Deskripsi Masalah >> Kembalikan bagian teks tentang pembangunan jaringan telekomunikasi pemerintah di bawah ini dari "Tujuannya agar kejadian" sampai "perusahaan BUMN telekomunikasi.", tanpa mengubah satu kata pun.

Kutipan Teks >>
------------------------

Dalam membangun jaringan telekomunikasi untuk keperluan pemerintah ini, seharusnya Kementrian Kominfo dapat menggandeng beberapa pihak sebagai tim komite seperti Kementrian PPN/ Bappenas, Kementrian Keuangan, Kementrian BUMN, BPK, KPK, dan Kejaksaan Agung.
Tujuannya agar kejadian penyalahgunaan dana seperti pada proyek Mobil Pusat Layanan Internet Kecamatan (MPLIK) tidak terjadi lagi, sehingga perencanaan dan pelaksanaan pembangunan Infrastruktur TIK dapat berjalan dengan efektif.
Selain melibatkan beberapa kementrian/ lembaga sebagai tim komite, Ian menilai pembangunan jaringan telekomunikasi milik pemerintah harusnya dilakukan oleh perusahaan BUMN telekomunikasi.

------------------------

Data Berikut >>
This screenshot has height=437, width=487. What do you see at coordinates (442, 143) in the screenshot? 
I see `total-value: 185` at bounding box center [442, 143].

------------------------

Solusi Berikut >>
Tujuannya agar kejadian penyalahgunaan dana seperti pada proyek Mobil Pusat Layanan Internet Kecamatan (MPLIK) tidak terjadi lagi, sehingga perencanaan dan pelaksanaan pembangunan Infrastruktur TIK dapat berjalan dengan efektif.
Selain melibatkan beberapa kementrian/ lembaga sebagai tim komite, Ian menilai pembangunan jaringan telekomunikasi milik pemerintah harusnya dilakukan oleh perusahaan BUMN telekomunikasi.